You know when a business advertises itself as being the second-best at something, then says, 'We try harder?' That's the position Solasta: Crown of the Magister is in, as the other turn-based RPG based on D&D's rules currently in Early Access. Developer Tactical Adventures would dearly like its game to emerge from under the shadow of Baldur's Gate 3, which is why the indie alternative to Larian's sequel now comes with Dungeon Maker, an in-game editor for crafting dungeons using an interface familiar to longtime PC RPG fans.
The Dungeon Maker lets players easily create their own D&D-based dungeon crawling adventures with a level of detail not seen since the days of Neverwinter Nights.
"Early Access has given us lots of feedback," says Matthew Girard, Tactical Adventures founder and creative director. "We've implemented a difficulty system to make the game easier or more challenging, cleared up UI elements, and of course we're still working on completing the main campaign and integrating new features.
"We've received two requests from players more than anything else: multiplayer, and the ability for players to create their own content." Girard teases that they aren't ruling out multiplayer completely, but it isn't happening at release in favor of focusing on a singleplayer, party-based RPG. As for the second requested feature, enter the Dungeon Maker.

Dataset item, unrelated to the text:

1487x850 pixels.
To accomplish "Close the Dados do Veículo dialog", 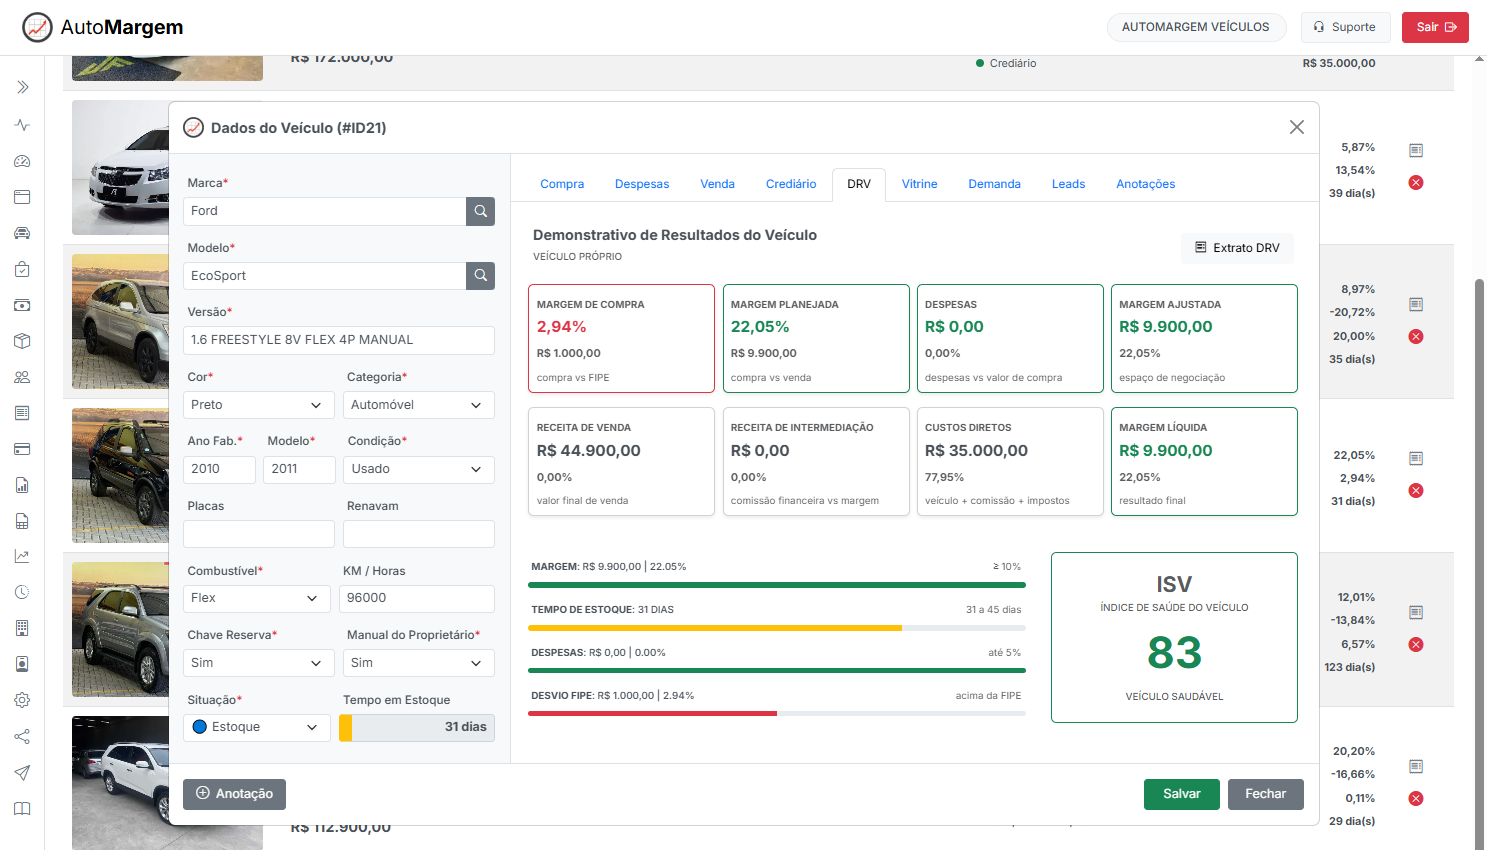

The Dungeon Maker is an in-game editor that lets players create custom dungeons from scratch by placing rooms, traps, monsters, and loot. It's focused on accessibility and intuitive controls, using a 2D map interface with drag-and-drop rooms that snap to doors and openings. It basically feels like Neverwinter Nights meets Super Mario Maker.
"Not everyone is a game developer—it's a full-time job," says Girard. "We wanted to have a tool that's even simpler than Neverwinter Nights' creator, something more like LittleBigPlanet. Like using Lego blocks and pieces to construct your dungeon."
During a private demo, I watch Emile Zhang, community manager for Tactical Adventures, throw together a quick series of rooms using the Necropolis tileset, which looks like a standard crypt. Rooms are available in several different sizes and shapes, and include pre-furnished blueprints, as well as empty rooms ready to be filled with decorative props, as well as monsters, traps, and treasure.
Each room features a number of openings that can instantly become doorways when another room is placed beside it. With the attractive and intuitive UI (which fans of Amplitude Studios' Endless series will quickly recognize), it's easy to label a door as locked, or secret, or trapped (or all three), and use a sliding bar to determine the skill levels it takes to detect any traps and pick locks.
Although the main campaign frequently features levels and locations with sharp elevation changes, including cliffs, towers, and bridges, the Dungeon Maker is keeping things old-school with a 2D top-down visualization that resembles classic pen-and-paper graph paper dungeons. "I went for a flat interface for the Dungeon Maker because when you go 3D, you lose 50% of the audience, and I wanted the editor to be open to as many people as possible," says Girard. "That being said, we're looking at adding more verticality, like pits and platforms, or staircases to elevate entire rooms."